Perajin membuat tempe di industri rumahan skala kecil di Jalan Wahid, Ciputat, Tangerang Selatan, Selasa, (15/2/2022). Lonjakan harga kedelai global berdampal bagi industri tempe dan tahu di dalam negeri, yang didominasi skala rumah tangga.(CNBC Indonesia/ Muhammad Sabki)
Kenaikan biaya bahan baku utama itu dilaporkan jadi penyebab berhentinya produksi sejumlah industri rumahan tempe dan tahu. (CNBC Indonesia/ Muhammad Sabki)
Ketua Umum Gabungan Koperasi Produsen Tempe Tahu (Gakoptindo) Aip Syarifuddin mengumumkan mogok produksi pada 21 Februari hingga 23 Februari 2022. (CNBC Indonesia/ Muhammad Sabki)

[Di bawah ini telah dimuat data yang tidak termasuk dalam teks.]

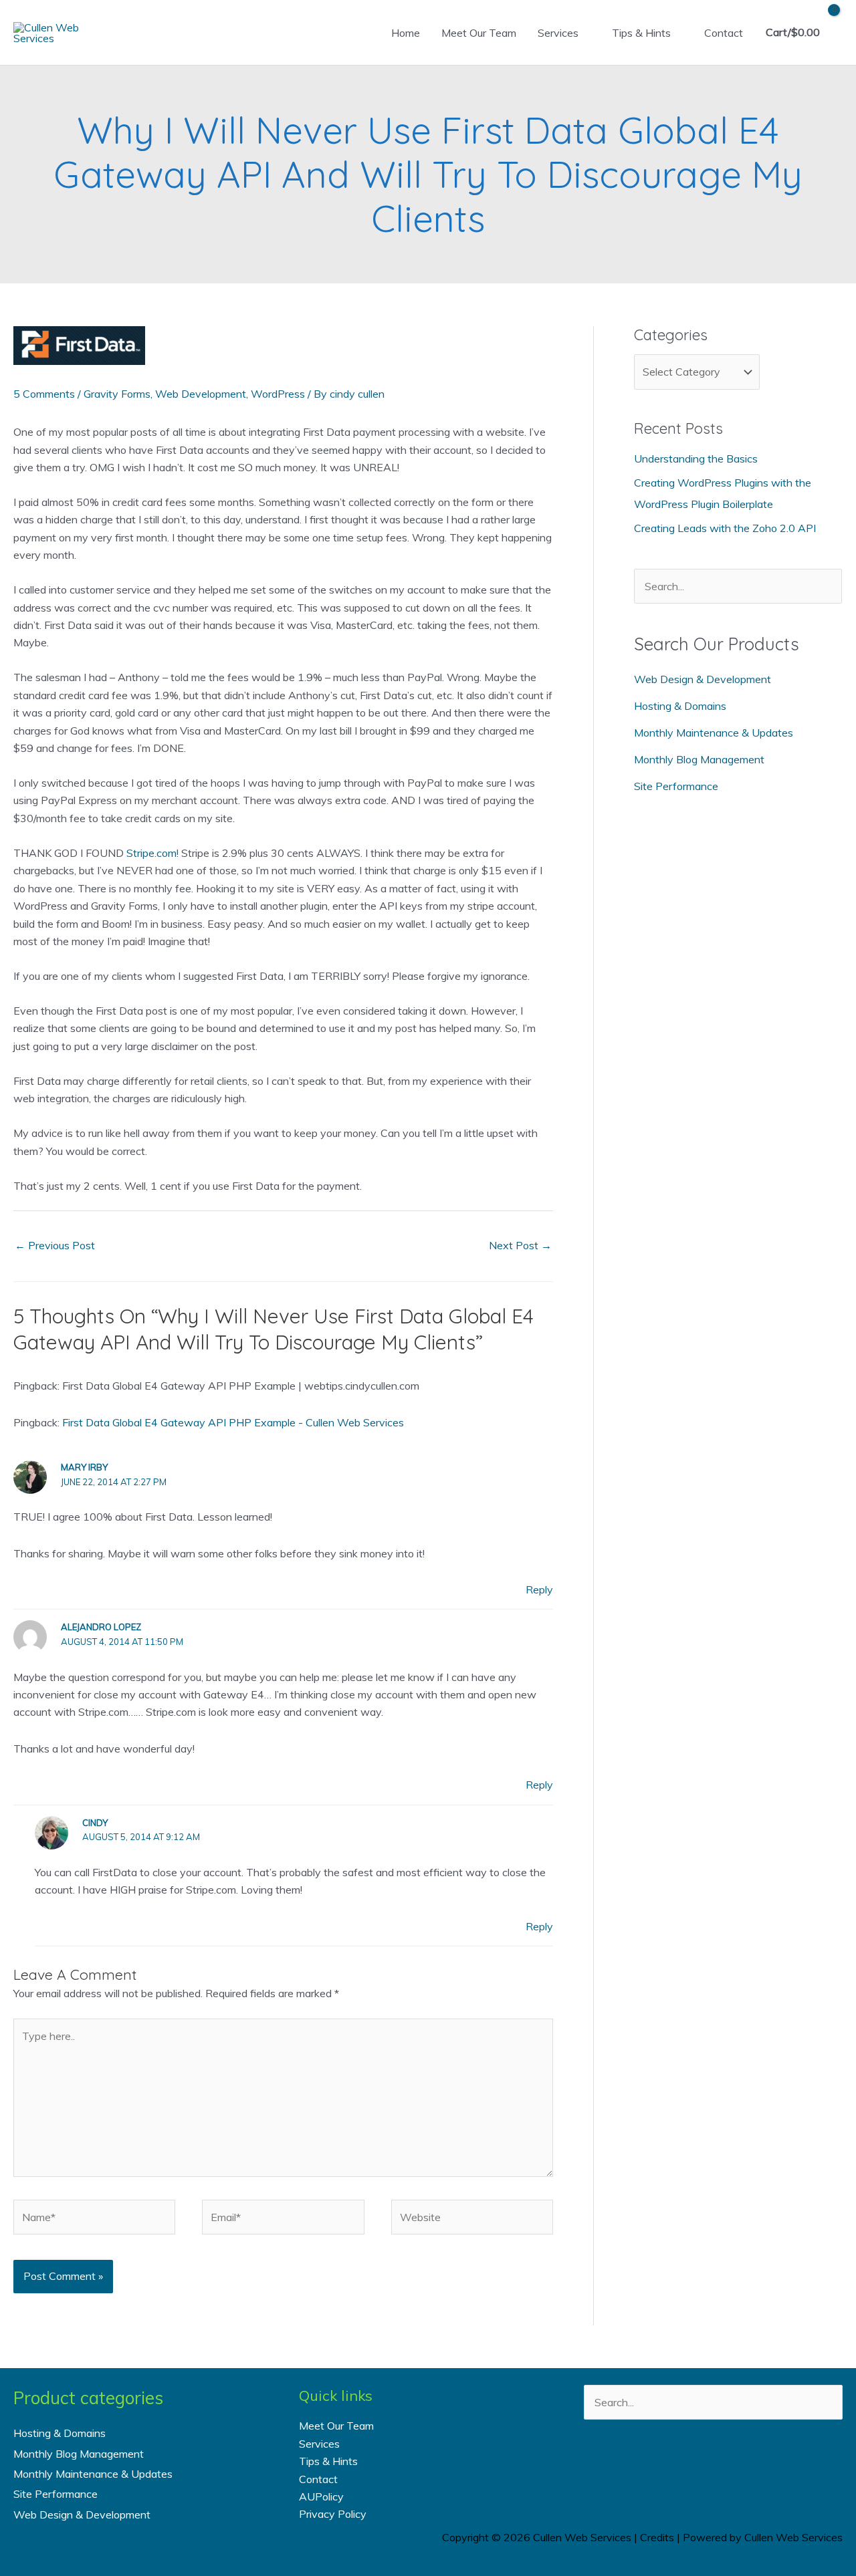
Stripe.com (151, 853)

Aksi mogok ini lantaran harga kedelai naik dari Rp9 ribu menjadi Rp11 ribu per Kg pada Desember 2021 dan Januari 2022. Lonjakan harga itu meningkatkan biaya produksi tahu-tempe di Indonesia. (CNBC Indonesia/ Muhammad Sabki)
Jambul salah satu perajin tempe di Ciputat mengatakan, "Saya membeli bahan kacang kedelai satu kwintal Rp 1.130.000 dan itu bisa naik lagi sampai Rp 1.400.000," katanya (CNBC Indonesia/ Muhammad Sabki)
Meskipun ada kenaikan harga kedelai, tempe yang ia jual tetap dengan harga yang sama "Bahan sudah naik tapi saya jual dengan harga masih sama". tambah Jambul. (CNBC Indonesia/ Muhammad Sabki)
Menurut Ketua Umum Gabungan Koperasi Produsen Tempe dan Tahu Indonesia (Gakoptindo) Aip Syarifuddin mengatakan 20% atau mencapai 30 ribu perajin tahu dan tempe berhenti berproduksi.
Menurut Aip, perajin tempe tersebut adalah industri rumahan skala kecil yang memproduksi 10 - 20 kg kedelai per hari. Mereka sangat kesulitan dengan fluktuasi harga. Sementara, untuk produsen yang menggunakan kedelai 50 - 100 kg per hari masih bisa bertahan, meski beberapa diantaranya harus mengecilkan ukuran hasil produksi.